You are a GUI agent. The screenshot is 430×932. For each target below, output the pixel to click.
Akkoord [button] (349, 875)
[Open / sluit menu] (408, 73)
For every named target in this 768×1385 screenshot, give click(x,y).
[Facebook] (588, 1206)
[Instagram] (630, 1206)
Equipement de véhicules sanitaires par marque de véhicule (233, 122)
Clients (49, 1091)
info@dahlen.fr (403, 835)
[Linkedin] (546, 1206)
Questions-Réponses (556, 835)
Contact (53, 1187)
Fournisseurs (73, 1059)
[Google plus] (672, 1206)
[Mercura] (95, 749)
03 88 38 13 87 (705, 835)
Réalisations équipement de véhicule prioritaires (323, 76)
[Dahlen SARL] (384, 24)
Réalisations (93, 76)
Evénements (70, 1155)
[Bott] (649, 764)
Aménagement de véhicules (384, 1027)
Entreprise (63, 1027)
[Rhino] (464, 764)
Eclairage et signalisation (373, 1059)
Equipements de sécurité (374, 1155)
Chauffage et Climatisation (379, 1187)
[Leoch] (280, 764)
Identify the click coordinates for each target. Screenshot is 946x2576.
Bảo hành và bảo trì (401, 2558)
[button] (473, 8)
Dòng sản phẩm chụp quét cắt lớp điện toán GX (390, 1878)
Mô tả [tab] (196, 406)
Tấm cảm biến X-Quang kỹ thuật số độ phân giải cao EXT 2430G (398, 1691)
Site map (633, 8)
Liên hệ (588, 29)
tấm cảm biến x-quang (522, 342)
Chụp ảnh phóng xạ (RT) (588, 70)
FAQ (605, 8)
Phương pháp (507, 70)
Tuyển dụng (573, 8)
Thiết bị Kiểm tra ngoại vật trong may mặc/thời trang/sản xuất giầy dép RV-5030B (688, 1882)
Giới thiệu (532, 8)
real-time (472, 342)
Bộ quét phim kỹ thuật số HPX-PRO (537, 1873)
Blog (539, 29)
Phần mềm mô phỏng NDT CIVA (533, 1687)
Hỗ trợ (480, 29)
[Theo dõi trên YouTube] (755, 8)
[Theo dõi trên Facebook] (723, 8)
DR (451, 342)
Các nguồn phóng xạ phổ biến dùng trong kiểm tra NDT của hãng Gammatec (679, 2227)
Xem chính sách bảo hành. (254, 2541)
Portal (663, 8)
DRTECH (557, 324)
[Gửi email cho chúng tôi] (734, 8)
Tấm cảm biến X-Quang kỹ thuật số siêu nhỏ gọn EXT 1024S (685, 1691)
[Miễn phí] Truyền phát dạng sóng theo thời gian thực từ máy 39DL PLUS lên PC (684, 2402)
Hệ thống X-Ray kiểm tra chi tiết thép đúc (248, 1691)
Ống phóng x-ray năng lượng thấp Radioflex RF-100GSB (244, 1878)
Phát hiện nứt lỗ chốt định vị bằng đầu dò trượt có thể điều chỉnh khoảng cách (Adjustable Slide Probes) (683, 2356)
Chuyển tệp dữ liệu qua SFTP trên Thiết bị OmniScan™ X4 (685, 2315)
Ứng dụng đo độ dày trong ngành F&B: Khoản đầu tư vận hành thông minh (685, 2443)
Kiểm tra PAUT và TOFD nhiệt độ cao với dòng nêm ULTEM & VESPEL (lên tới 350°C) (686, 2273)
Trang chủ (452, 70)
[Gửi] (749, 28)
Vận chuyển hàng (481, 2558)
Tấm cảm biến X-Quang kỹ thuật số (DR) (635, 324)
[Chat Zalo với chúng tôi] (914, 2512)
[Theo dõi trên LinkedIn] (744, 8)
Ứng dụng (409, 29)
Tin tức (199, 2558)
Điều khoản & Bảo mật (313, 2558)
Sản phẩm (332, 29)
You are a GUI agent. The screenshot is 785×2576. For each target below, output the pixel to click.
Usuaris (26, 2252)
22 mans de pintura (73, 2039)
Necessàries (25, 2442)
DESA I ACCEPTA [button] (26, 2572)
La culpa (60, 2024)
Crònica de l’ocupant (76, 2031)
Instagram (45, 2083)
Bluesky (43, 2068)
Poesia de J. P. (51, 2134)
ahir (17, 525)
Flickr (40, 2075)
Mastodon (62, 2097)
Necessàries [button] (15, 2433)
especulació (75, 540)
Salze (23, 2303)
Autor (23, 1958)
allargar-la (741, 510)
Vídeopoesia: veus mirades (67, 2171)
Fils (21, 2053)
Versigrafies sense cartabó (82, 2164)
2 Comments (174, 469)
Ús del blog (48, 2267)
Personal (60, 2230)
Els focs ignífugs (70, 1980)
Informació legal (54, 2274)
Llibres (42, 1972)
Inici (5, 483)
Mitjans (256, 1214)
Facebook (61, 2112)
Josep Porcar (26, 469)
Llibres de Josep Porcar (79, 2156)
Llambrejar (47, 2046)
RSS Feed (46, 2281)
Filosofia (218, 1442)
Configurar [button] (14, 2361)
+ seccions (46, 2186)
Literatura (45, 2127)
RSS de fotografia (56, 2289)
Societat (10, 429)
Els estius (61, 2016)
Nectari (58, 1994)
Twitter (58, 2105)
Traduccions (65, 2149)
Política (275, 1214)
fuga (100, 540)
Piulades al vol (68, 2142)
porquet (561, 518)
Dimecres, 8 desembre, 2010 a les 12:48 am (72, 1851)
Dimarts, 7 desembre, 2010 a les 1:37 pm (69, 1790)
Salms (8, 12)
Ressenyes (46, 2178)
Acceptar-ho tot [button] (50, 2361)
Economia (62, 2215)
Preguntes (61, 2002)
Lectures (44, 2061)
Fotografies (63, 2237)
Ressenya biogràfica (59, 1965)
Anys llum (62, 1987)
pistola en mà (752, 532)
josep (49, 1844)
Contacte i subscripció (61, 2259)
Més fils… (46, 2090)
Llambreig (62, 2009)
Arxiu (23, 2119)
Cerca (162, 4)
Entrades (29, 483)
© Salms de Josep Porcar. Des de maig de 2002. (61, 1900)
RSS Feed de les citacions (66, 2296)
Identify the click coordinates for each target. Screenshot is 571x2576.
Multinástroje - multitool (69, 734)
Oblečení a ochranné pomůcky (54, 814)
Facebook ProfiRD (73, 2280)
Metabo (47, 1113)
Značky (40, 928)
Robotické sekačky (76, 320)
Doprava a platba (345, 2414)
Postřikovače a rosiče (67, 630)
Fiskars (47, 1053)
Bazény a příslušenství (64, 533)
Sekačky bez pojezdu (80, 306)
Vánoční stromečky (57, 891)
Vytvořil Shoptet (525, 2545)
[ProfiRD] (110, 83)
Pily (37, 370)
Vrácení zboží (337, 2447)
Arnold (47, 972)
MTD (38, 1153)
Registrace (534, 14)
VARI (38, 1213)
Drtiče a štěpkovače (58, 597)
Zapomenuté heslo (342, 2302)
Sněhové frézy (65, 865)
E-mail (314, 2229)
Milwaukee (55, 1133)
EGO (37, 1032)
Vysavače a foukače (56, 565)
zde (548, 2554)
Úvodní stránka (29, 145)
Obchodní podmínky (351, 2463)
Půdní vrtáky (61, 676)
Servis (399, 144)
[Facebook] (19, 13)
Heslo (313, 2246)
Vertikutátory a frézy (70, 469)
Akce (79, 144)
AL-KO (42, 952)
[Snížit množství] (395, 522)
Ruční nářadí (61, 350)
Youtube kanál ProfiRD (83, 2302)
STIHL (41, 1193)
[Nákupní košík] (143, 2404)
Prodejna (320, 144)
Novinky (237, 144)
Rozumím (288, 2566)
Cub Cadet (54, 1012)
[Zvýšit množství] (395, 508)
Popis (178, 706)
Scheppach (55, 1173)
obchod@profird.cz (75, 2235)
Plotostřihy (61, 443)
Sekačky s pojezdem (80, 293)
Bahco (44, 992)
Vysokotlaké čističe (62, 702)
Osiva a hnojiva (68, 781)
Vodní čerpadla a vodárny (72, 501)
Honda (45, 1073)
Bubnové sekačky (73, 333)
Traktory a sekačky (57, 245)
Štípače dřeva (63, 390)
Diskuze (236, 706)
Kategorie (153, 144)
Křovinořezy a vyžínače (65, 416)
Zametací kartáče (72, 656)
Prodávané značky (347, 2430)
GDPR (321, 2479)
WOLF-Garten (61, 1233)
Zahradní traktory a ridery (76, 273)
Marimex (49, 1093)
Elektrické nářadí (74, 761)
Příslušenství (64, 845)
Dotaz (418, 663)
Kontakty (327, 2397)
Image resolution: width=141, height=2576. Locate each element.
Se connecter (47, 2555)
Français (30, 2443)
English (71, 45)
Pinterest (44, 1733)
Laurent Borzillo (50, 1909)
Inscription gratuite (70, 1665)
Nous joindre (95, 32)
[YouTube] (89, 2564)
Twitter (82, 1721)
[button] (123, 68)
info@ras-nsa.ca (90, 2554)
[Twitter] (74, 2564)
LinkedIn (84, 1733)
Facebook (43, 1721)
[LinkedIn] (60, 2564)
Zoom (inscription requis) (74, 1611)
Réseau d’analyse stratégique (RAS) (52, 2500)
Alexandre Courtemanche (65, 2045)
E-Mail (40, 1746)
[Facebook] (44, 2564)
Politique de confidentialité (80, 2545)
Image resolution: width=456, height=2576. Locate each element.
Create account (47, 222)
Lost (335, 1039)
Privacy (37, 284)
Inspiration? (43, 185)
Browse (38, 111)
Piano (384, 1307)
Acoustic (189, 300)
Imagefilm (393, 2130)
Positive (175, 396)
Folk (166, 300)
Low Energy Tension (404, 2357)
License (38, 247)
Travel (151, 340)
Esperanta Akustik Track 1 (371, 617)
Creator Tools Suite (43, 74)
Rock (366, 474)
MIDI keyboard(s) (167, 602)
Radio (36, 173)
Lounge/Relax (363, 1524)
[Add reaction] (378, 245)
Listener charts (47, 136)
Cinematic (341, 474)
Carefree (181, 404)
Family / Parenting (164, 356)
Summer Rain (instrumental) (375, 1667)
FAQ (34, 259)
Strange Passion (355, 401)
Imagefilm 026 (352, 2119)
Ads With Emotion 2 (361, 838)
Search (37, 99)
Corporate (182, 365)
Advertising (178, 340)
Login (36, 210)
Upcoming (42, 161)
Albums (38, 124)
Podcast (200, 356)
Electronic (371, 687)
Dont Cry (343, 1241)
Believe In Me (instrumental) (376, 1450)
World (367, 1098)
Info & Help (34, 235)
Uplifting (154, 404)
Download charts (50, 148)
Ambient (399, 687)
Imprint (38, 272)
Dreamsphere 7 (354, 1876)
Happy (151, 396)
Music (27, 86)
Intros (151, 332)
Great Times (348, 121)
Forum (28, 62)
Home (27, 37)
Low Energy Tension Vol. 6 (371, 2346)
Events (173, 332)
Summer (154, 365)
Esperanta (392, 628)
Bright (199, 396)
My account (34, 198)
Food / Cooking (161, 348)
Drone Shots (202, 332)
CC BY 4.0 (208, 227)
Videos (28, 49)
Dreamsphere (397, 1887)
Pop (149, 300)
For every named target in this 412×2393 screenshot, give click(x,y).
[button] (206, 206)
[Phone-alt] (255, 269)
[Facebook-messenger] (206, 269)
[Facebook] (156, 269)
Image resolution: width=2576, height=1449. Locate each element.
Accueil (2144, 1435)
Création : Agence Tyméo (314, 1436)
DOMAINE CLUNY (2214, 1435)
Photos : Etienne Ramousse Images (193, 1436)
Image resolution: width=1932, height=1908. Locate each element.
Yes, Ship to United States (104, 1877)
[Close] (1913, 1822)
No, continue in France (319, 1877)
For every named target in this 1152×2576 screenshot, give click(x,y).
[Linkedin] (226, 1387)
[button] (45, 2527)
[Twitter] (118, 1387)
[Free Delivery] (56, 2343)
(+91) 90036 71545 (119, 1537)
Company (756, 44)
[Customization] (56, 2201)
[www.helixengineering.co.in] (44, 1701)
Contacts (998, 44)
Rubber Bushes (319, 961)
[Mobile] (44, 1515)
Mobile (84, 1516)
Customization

▶ Exercise details
Copy out each line from the preceding entries that mentions the word "pixel".

▶ Solved exercise
You are a GUI agent. The screenshot is 430×932. For each target below, output the pixel to click.
You are a GUI agent. The screenshot is 785×2576. For each target below, output the pixel to click.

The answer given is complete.